Ve yoruldum artık her şeyde ön alan yargılardan. Ya sus, ya yüzleş! Kalksın artık bu kirli sepetlerdeki leş.
İster iyi ol, istersen kötüleş. Bu kavga senin, kavgan… Senin ellerinle büyütecek Yaradan. Gökyüzünde her gün açıncaya kadar tan.
Ve uyan…
Artık uyan!.. Görmüyor musun eksiliyoruz zamandan. Sen ise inziva istiyorsun yağmurlardan.
Yoksa bu; cinnî mi, cinnet mi, cennet mi? Uyan ki cehennem kokuyorsun. Bu bir uzlet mi? Daktilonun yapraklarından sen mi akıyorsun, anlattığın kehanet mi?
Sende ki senin mi? Emanet mi? Yoksa senden sonrakiler gibi kalplerden, nefeslerden ve nefislerden bir hicret mi?
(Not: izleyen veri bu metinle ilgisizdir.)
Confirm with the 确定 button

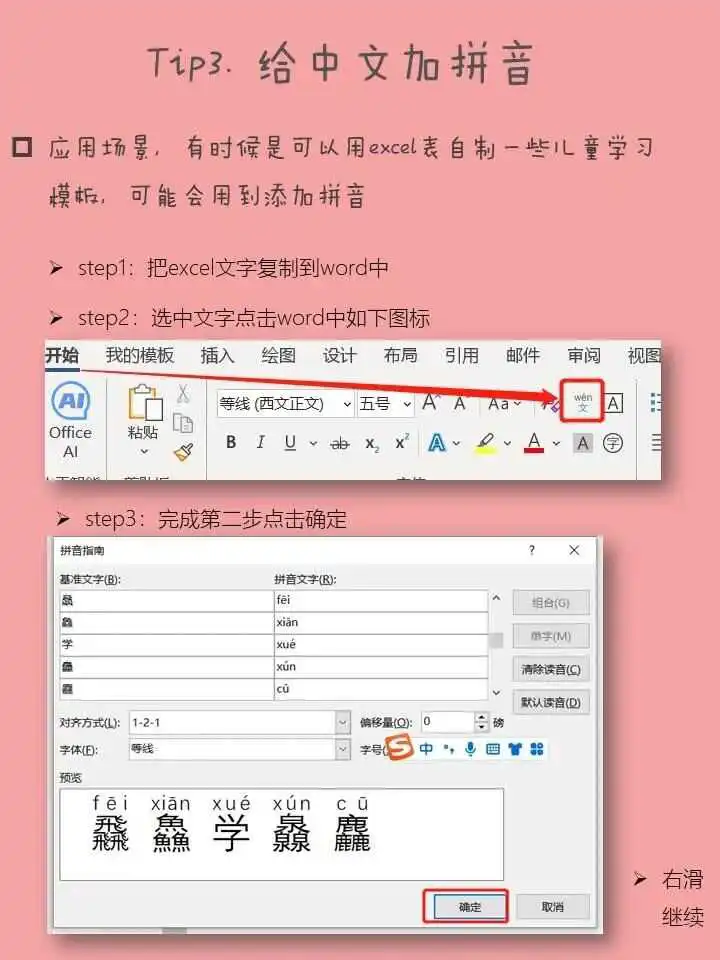(x=470, y=907)
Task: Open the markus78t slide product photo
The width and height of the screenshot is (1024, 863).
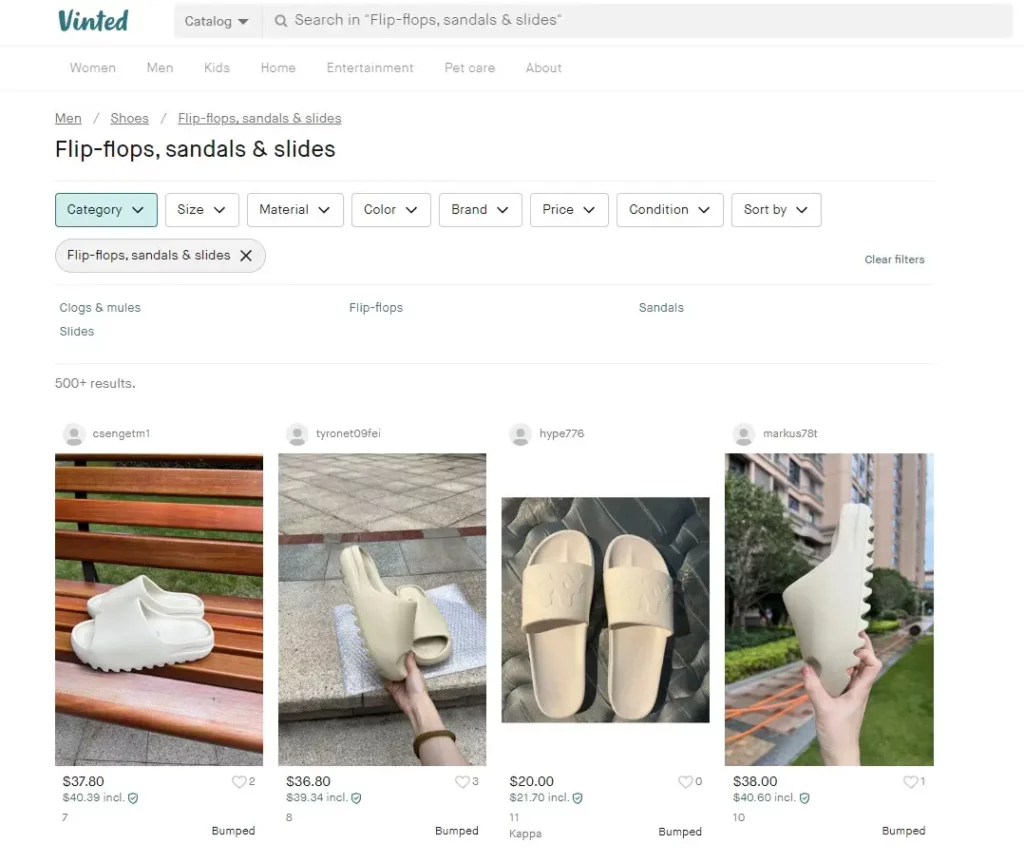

Diyorum ya, vakitlerden ve kavramlardan, zihnimden düşen bütün kavgalardan; kemikleşmiş, çizilmiş ve bükülmüş yüzler düşüyor birer birer aynalardan…
Belki de bir “sen” doğacaksın, karanlıklardan.
İster iyi ol, istersen kötüleş. Bu kavga senin, kavgan… Senin ellerinle büyütecek Yaradan. Gökyüzünde her gün açıncaya kadar tan.
Kalmak mı, korkmak mı, durmak mı; yoksa hınca hınç dolup taşmak mı; sözcüklerim ile usul usul yaşlanmak mı?..
Belki de ölmek, ki bu yaşamak mı?
İşte bak! Çıkamam ben kavgalardan, yargılardan, sargılardan; bir tek sen bal sürüyorsun ekmeğime…
Ve tutunmak için ellerime…
Gün doğup, gün batıp; beni Sen’den bilip yeniden yaratıp; “uyan” diyerek manaya atıp…
Katıksız bir hüner yapıp…
Neyse; derin, derin, derin…
O kadar sıcak ki, üşüyor yine kelepçelerim.
Ve yoruldum artık her şeyde ön alan yargılardan.
Ya sus, ya yüzleş! Kalksın artık bu kirli sepetlerdeki leş.